■ RECORD SET:

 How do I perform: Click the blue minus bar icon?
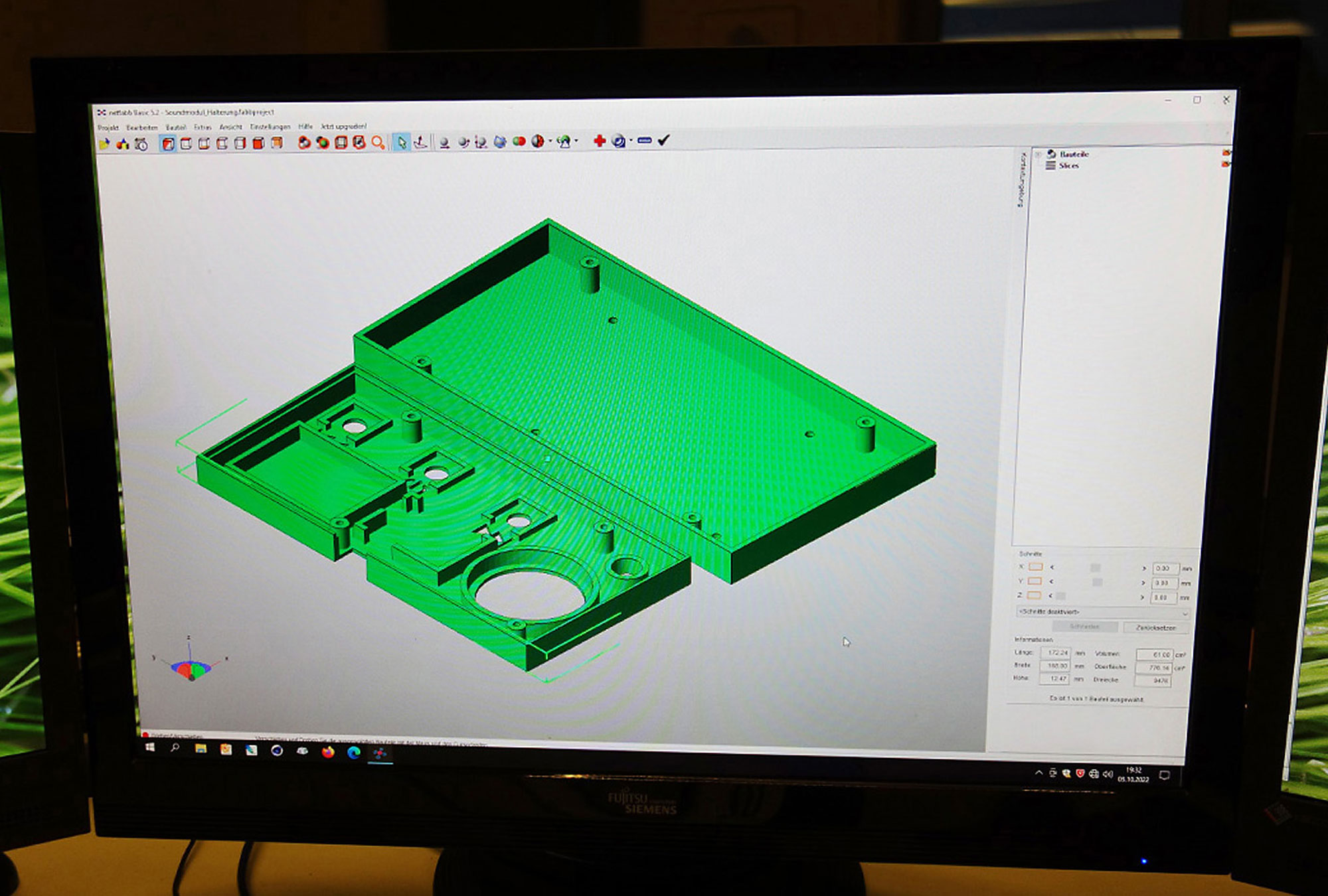(x=643, y=141)
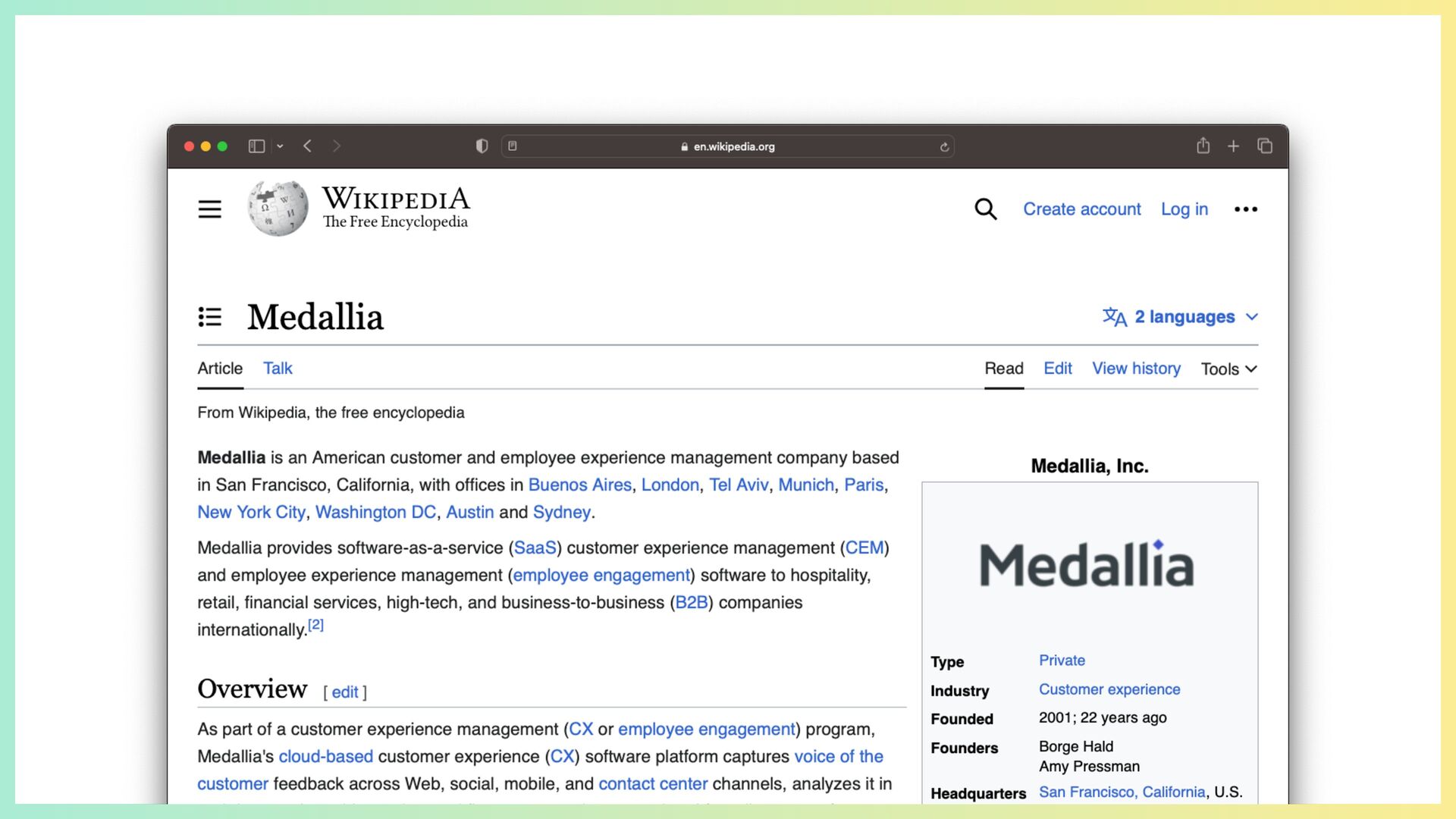Show Safari sidebar panel
This screenshot has height=819, width=1456.
coord(256,146)

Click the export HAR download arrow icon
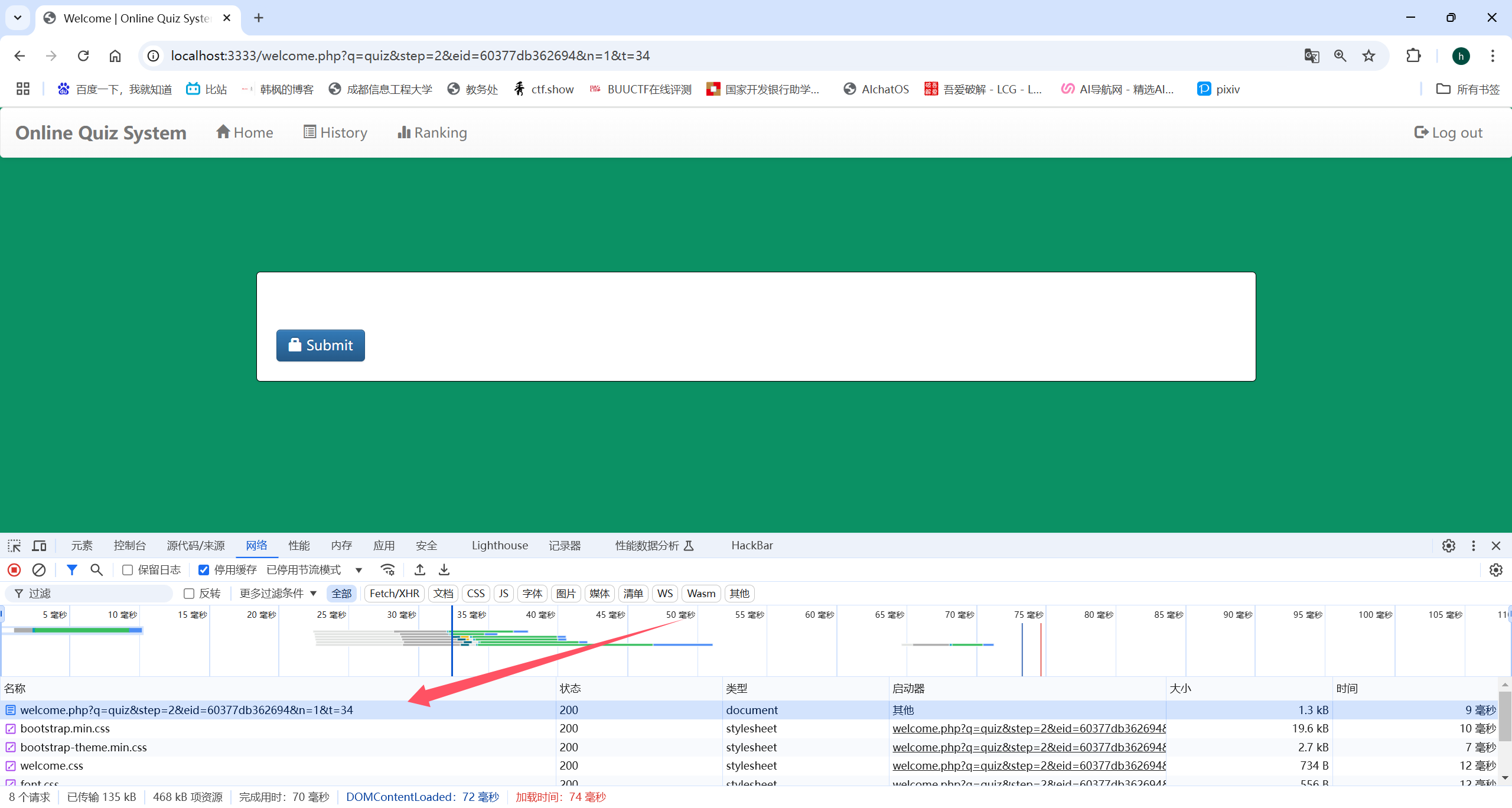[444, 570]
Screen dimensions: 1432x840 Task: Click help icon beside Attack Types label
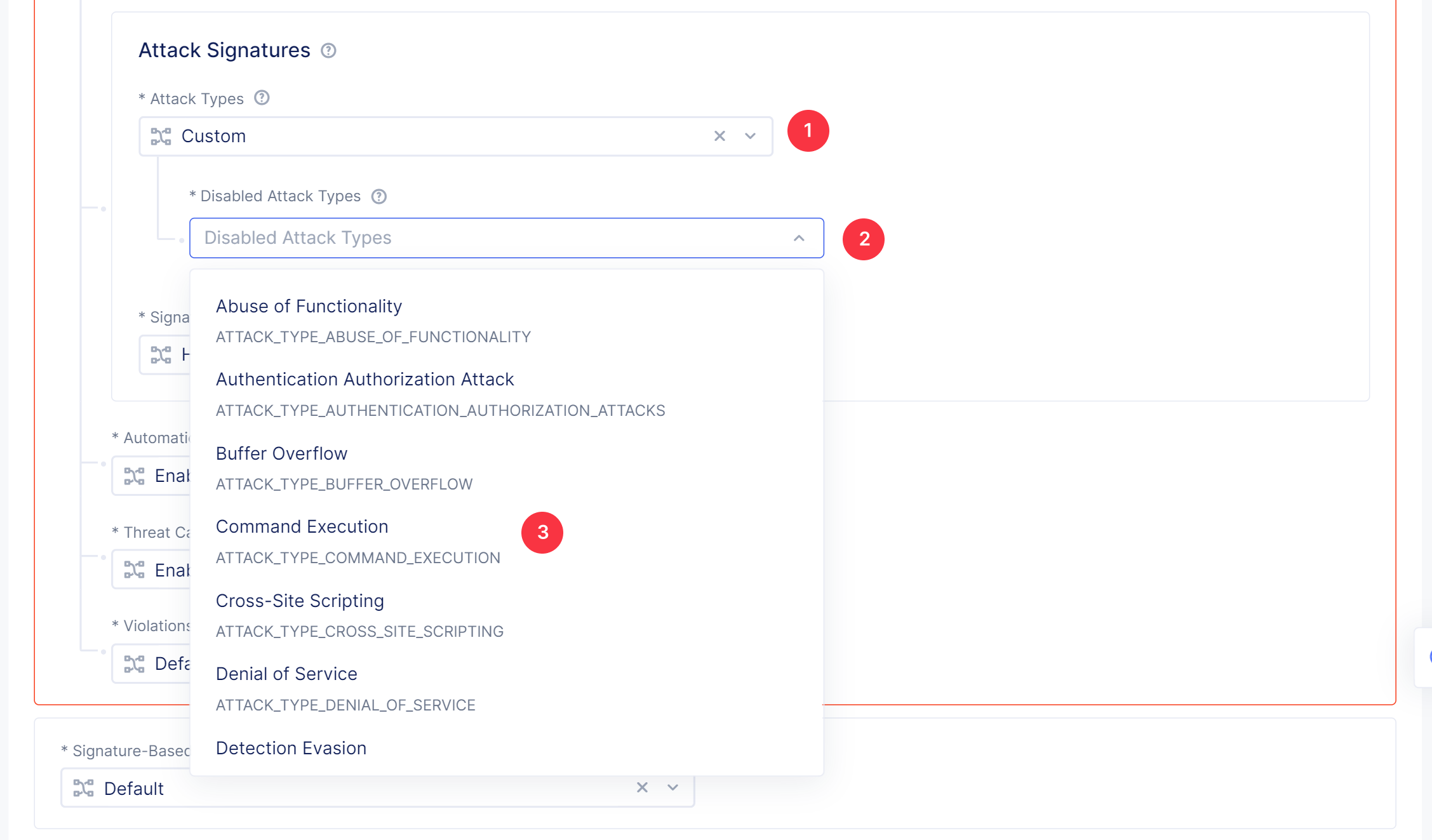click(x=262, y=98)
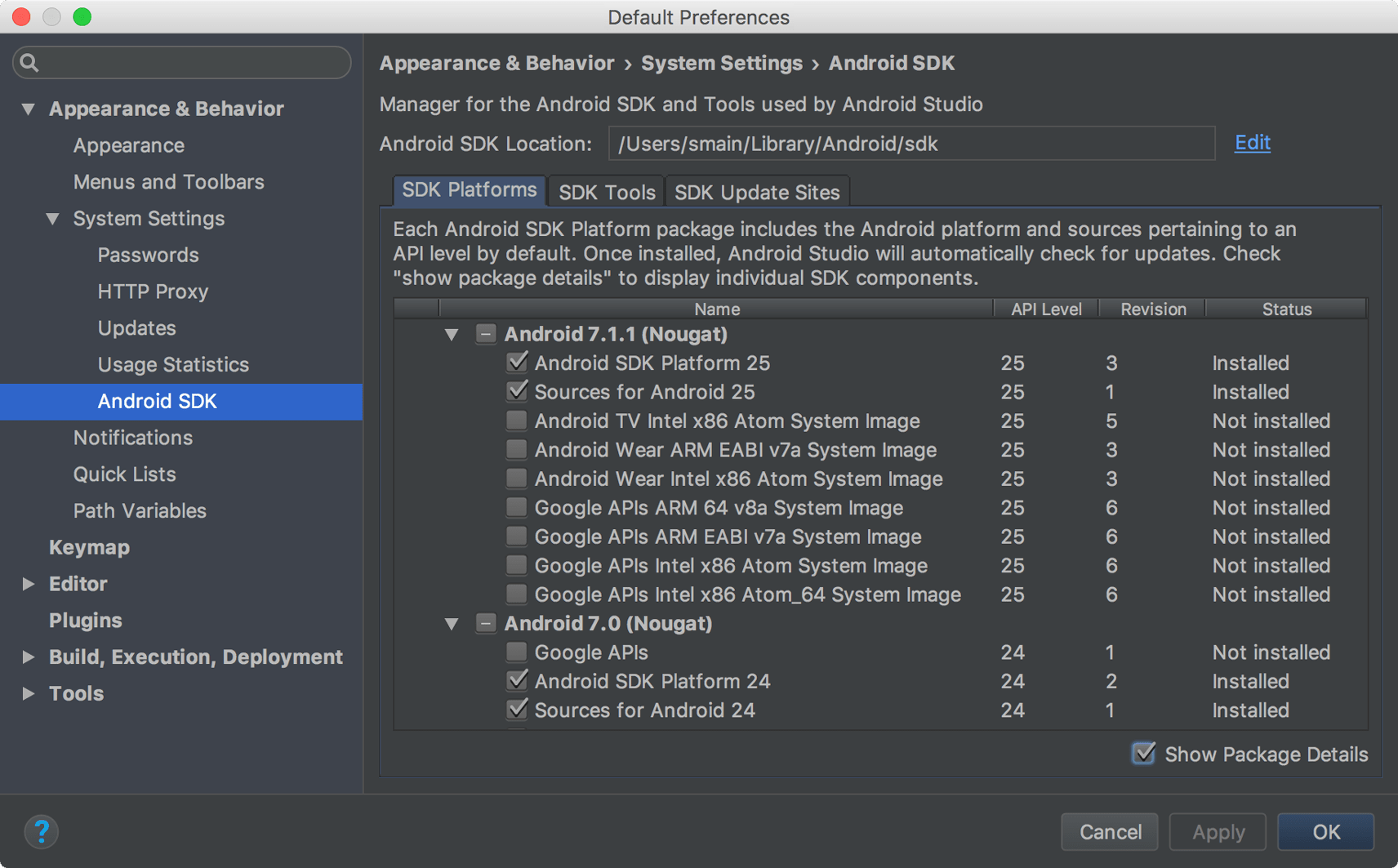Open help via question mark icon
The image size is (1398, 868).
pyautogui.click(x=42, y=831)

■ WHAT TO WORK ON: Copy out all of the listing word for word, but skip the images.

■ TASK OUTPUT:
 How do I perform: Click the blue minus bar icon?
(x=643, y=141)
Show Safari sidebar panel
This screenshot has height=819, width=1456.
coord(256,146)

Click the export HAR download arrow icon
[444, 570]
Screen dimensions: 1432x840 Task: Click help icon beside Attack Types label
click(x=262, y=98)
Open help via question mark icon
The image size is (1398, 868).
pyautogui.click(x=42, y=831)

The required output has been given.